Between March and September 2025, researchers interviewed 40 of the Venezuelans who had been held in CECOT, and 150 of their relatives, lawyers, and acquaintances. Researchers reviewed photographs of injuries, criminal record databases, documents related to these individuals’ immigration status in the United States, and data released by US Immigration and Customs Enforcement (ICE) on its deportations. Researchers also corroborated detainees’ allegations through forensic analyses provided by the Independent Forensic Expert Group and open-source research by the University of California, Berkeley Human Rights Center’s Investigation Lab.

Human Rights Watch and Cristosal requested information from the US and Salvadoran governments about these detentions, but received no response.

The US government reportedly provided at least US$4.7 million to El Salvador, including to cover the costs of detaining the men. Some Venezuelans sent to El Salvador had been seeking asylum in the United States after fleeing persecution in Venezuela.

Human Rights Watch and Cristosal found that roughly half the Venezuelans sent to CECOT had no criminal history, and only 3 percent had been convicted in the United States of a violent or potentially violent offense.

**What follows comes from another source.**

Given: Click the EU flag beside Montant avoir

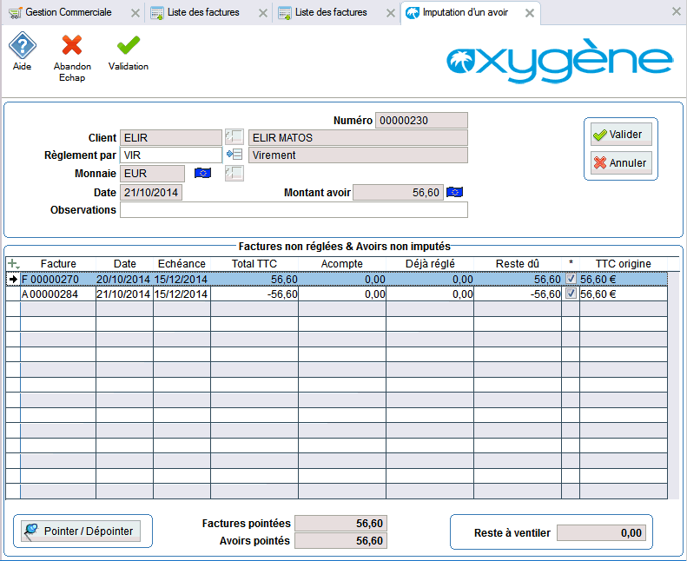Looking at the screenshot, I should click(454, 192).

Additional background checks showed that many had not been convicted of crimes in Venezuela or other Latin American countries where they had lived.

Relatives and lawyers said that at least 62 of the Venezuelans were removed amid their asylum process in the United States and despite having passed their initial “credible fear” screening, which gave them the right to a full hearing on their asylum claims before an immigration judge. Three said they had arrived in the United States after being fully vetted and processed through the Safe Mobility Offices program established by the US government.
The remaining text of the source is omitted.